Sterling jumped one percent against the dollar after weaker than expected US data on Friday and clawed back some ground from recent one-month lows against the euro.
Sterling made the bulk of the day's gains against the greenback on news that the US trade deficit widened to a bigger record gap than expected in June.
US July producer price inflation and the University of Michigan August sentiment survey were also lower than expected.
"It's dollar weakness," said Lee Ferridge, head of global currency strategy at Rabobank.
"The US trade number was shocking and we've had a series of weak US data."

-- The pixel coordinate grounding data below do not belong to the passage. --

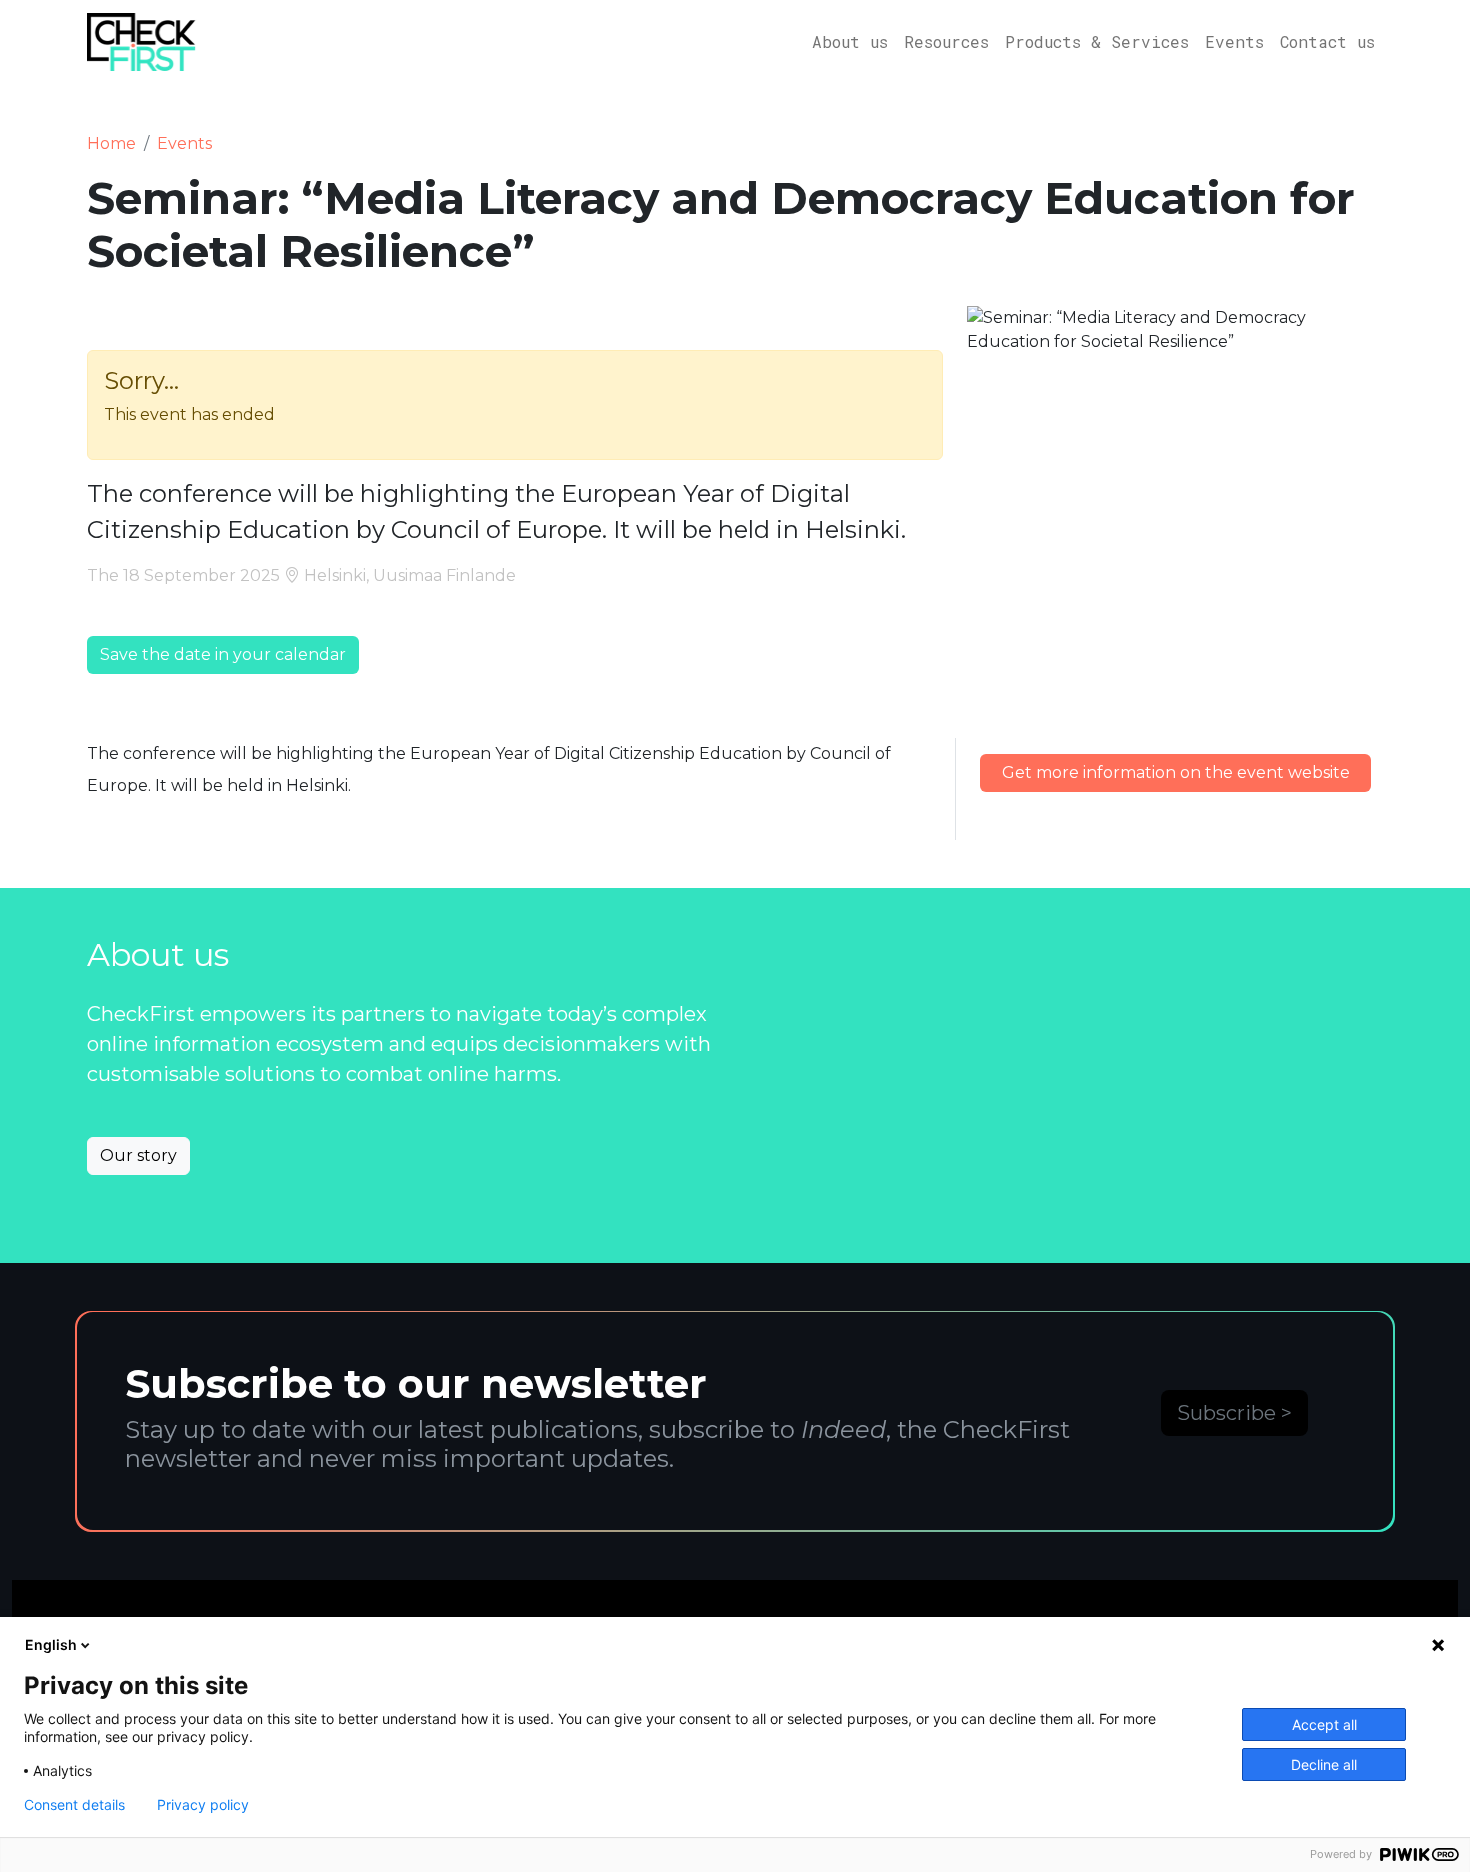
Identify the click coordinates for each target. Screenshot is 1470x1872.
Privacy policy (203, 1805)
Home (111, 143)
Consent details (74, 1805)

Sterling rose as far as $1.8416, its highest since Tuesday and a gain of nearly three cents from two-week lows against the dollar set in Asian trade.
The pound was trading at $1.8380 at 1354 GMT.
It also gained a quarter percent against the euro to 67 pence, compared with one-month lows of 67.23 pence set in the previous session.
Sterling was at 105.2 on its closely-watched trade-weighted index, off earlier six-week lows of 104.80.
Dovish comments from the Bank of England in its quarterly inflation report this week prompted investors to reduce bets on aggressive rate rises and depressed sterling.
British interest rates currently stand at 4.75 percent after five quarter-point rises since November, the most recent hike coming last week.
Many analysts had expected UK rates to rise to 5.25 percent by the end of the year, but BoE forecasts this week showed just one more hike of 25 basis points could put inflation on track to hit its two percent target in two years.